Since I’ve received notice from Old_man_shouts_at_cl and CyberLN to limit myself to three posts per day, which do not exceed 200 words per post, I will unfortunately not be able to answer all questions at the rate necessary of inquiry. I apologize and ask of you all to exercise patience with the expectation of my responses.
Here’s the big problem with that statement: I can always reply “Are you 100% certain that you don’t?”
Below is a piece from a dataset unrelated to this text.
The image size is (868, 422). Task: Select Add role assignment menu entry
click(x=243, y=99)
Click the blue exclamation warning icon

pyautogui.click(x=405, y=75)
If you refuse, you open yourself up to the fact that you made a false statement (an untruth, and possibly a lie). If you accept, you have just contradicted yourself, and your proposition fails.
You seem not to understand the concept of relative probabilities.
You seem not to understand the concept of essential properties (and… that’s three posts).
You ask mordant about 100% certainty, bsengstock.
Do you believe that modal logic and metaphysics can give you 100% certainty? If so, can you demonstrate that to us without using either? If not, then how do you propose to persuade us that they can?
Fyi, I’ve been in a parallel situation when debating Christians at Ex-Christian.net. They were just as certain as you are, but when asked to demonstrate their certainty on our terms (evidence) they claimed that was faith was needed. Believe first and then you will see by faith the certainty we speak of.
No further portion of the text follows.